Шрифт:
«Холод становился все сильнее и сильнее, и я удивляюсь, как в таком ужасном положении Верещагин мог еще любоваться изменениями тонов в проносившихся над нами облаках.
— В другой раз, — говорил он, — мне надо прийти сюда со свежими силами, чтобы хорошенько изучить эту перемену тонов, встречающуюся только на таких высотах».
Ночь прошла в возраставшей тревоге. Возникали мысли, что их прислуга и проводники, решив, что господа уже замерзли, начали спуск вниз. Крики и выстрелы ничего не дали. В полдень Верещагин решил, что пора ему самому отправиться на поиски отставших носильщиков. Его супруга, едва передвигавшая ноги в замерзших сапогах, осталась у костра одна, пытаясь согреться у огня. Однако начавшийся сильный снегопад вскоре затушил костер. В этом отчаянном положении ее спас наконец-то подошедший с продуктами кули. По его словам, художник шел следом. Но Верещагин сам идти уже не мог — его тащил на спине другой слуга. Благодаря сноровке местных жителей огонь вновь запылал. Путники отогрелись, сварили суп, стало легче. К вечеру подошли носильщики с командовавшим ими проводником. На ночь устроились в расположенной неподалеку пастушьей хижине.
Утром Верещагин вновь решил писать этюд. «Солнце жгло ему голову и спину, — вспоминала его жена, — а руки замерзали и едва держали палитру. Лицо у него сильно распухло, так что глаза виднелись в щелках, а головная боль была так сильна, что он едва мог шевелиться. По всем вероятиям, это был солнечный удар… Верещагин кончил свои эскизы, как мог, и на третий день мы начали спускаться». Наградой за все испытания стал написанный художником этюд «В Гималаях, гора Джонгри зимой».
Добравшись до Дарджилинга, путешественники рассчитали кули. На отдых расположились в знакомой гостинице, где вновь встретились с теми же англичанами, что провожали их на восхождение. Одним из них был королевский инженер майор Джадж, который, по воспоминаниям Верещагиной, «с родственными чувствами» помогал им готовиться к трудному походу, и он не мог поверить, что русская чета действительно поднялась на Джонгри и провела там несколько дней.
У подножия гор, в деревушке Яксун, путников ждал переводчик, закупивший к их возвращению баранов и кур. Он передал полученные за время их отсутствия письма.
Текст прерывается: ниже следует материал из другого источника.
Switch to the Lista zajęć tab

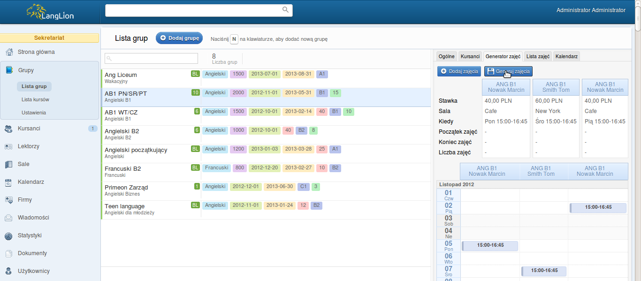pyautogui.click(x=538, y=56)
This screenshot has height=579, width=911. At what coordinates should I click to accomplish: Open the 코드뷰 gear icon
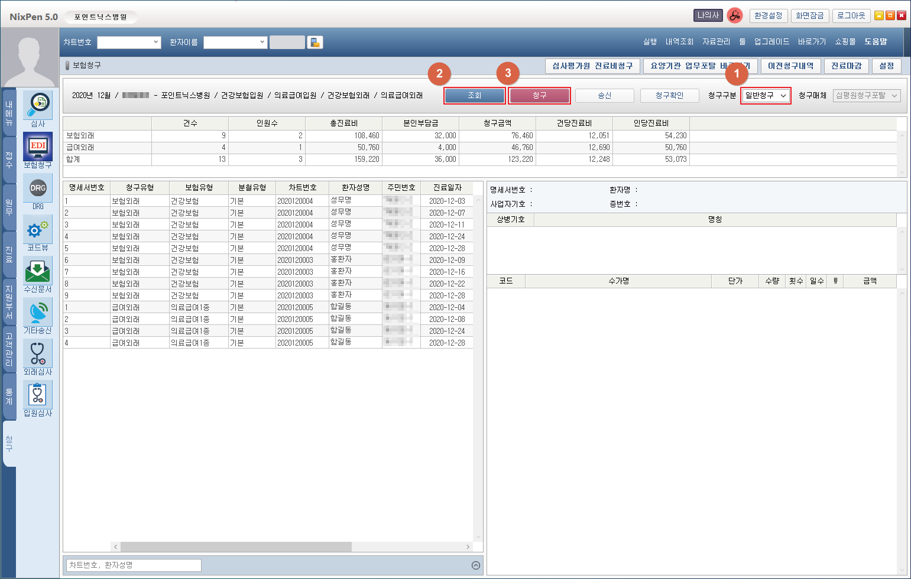point(38,229)
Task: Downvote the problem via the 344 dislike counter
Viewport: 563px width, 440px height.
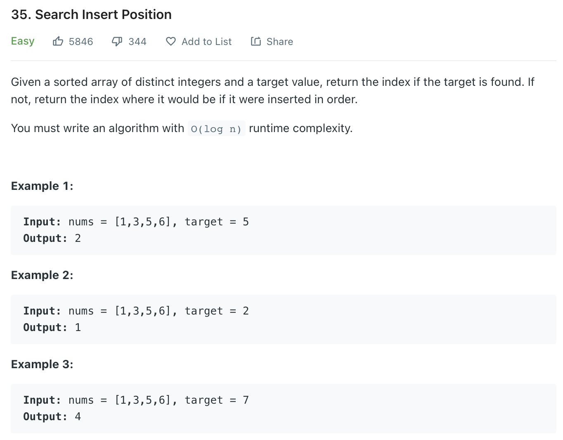Action: [x=138, y=41]
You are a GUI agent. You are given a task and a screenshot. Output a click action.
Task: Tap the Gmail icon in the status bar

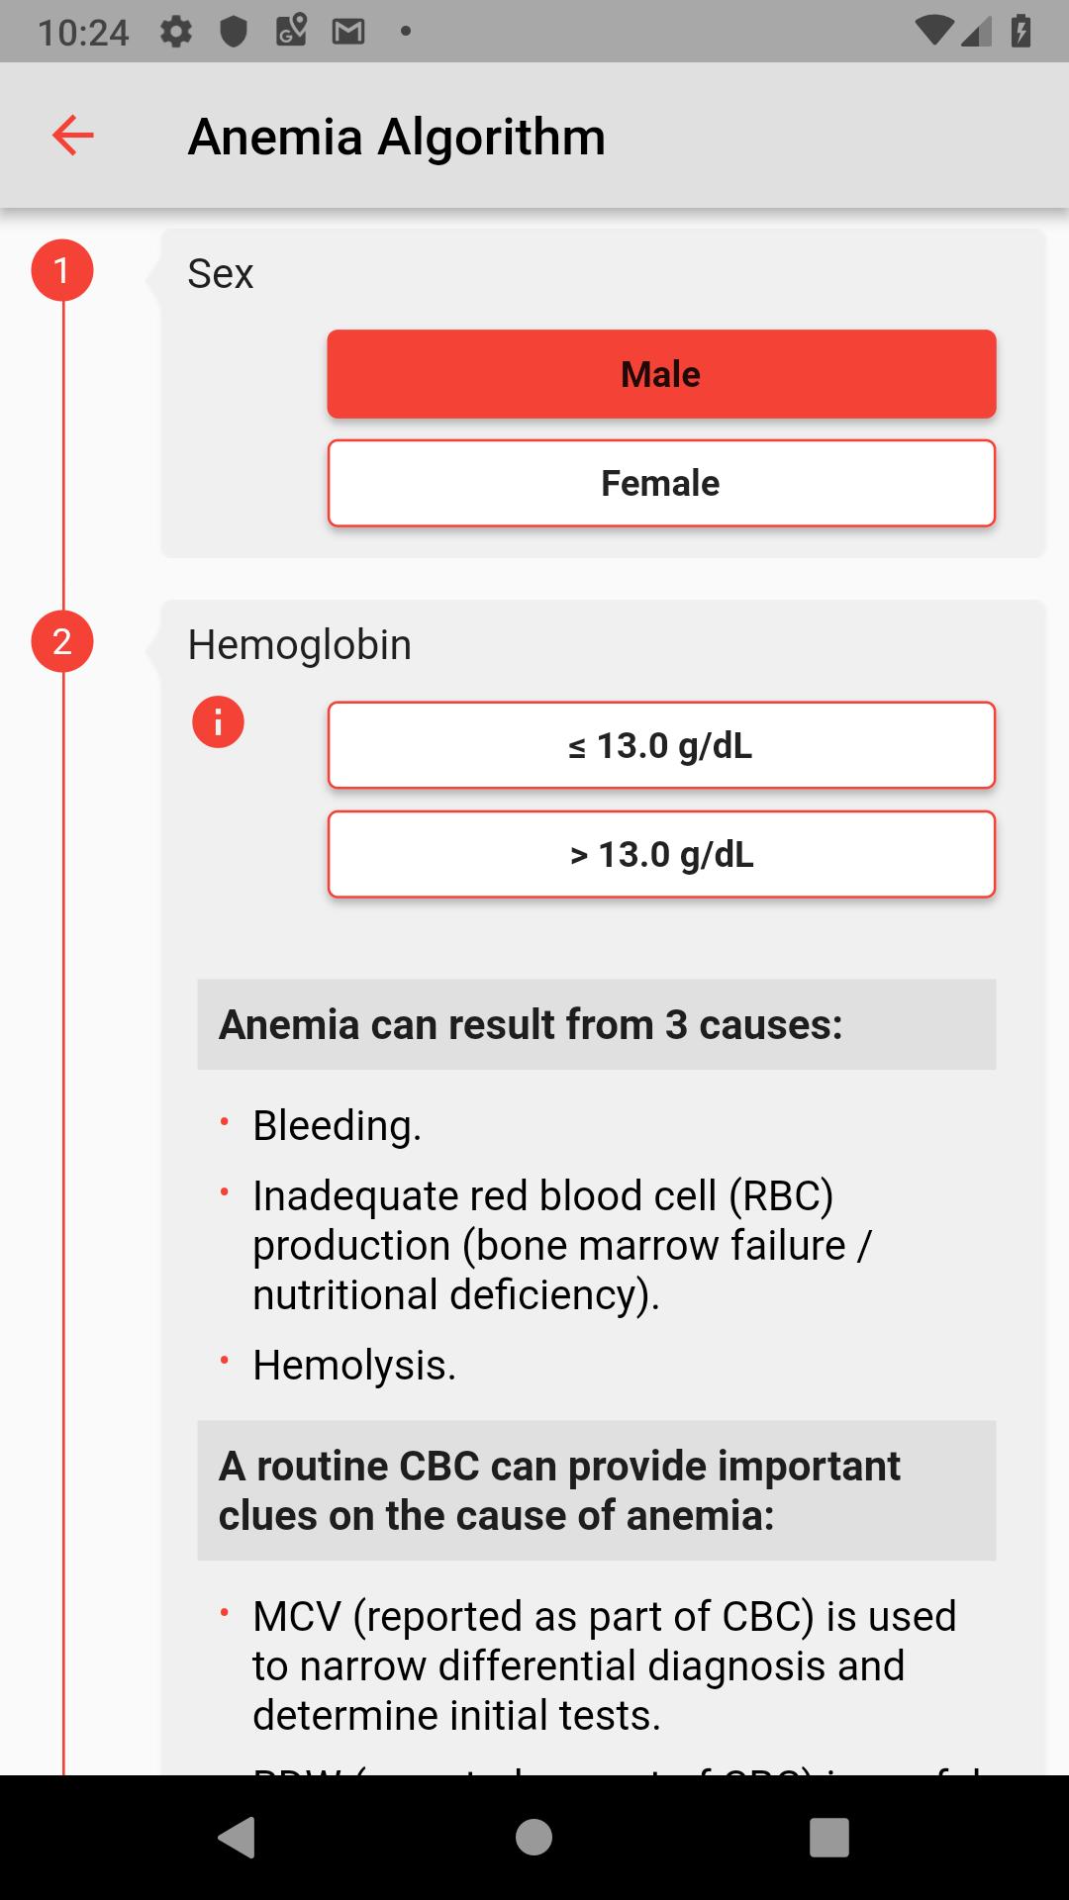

Во время дальнейшего путешествия по Сиккиму они осмотрели несколько монастырей, и наиболее живописные Верещагин запечатлел на полотнах. Удалось увидеть и некоторые праздники, и Василий Васильевич вновь писал этюды красочных костюмированных представлений. К столице Сиккима городу Тумлонгу путь лежал через цветущую долину. «Описать, как хороша тут местность, — признавалась в путевом дневнике жена художника, — невозможно. Всё покрыто зеленью, да какой зеленью! Рододендроны растут не кустами, а целыми деревьями!» Для полноты картины можно привести еще одно впечатление об этих краях: «Нигде на земле настолько не выражены два совершенно отдельных мира, мир земной с богатой растительностью, с блестящими бабочками, фазанами, леопардами, енотами, обезьянами, змеями и всей неисчислимой животностью, которая населяет вечнозеленые джунгли Сиккима. А за облаками в неожиданной вышине сияет снежная страна, не имеющая ничего общего с кишащим муравейником джунглей. И этот вечно волнующийся океан облаков и непередаваемых разнообразий туманов!» Эти строки написаны намного позже — они взяты из очерка «Сердце Азии» другого русского художника и путешественника, Николая Константиновича Рериха, побывавшего в Сиккиме полвека спустя.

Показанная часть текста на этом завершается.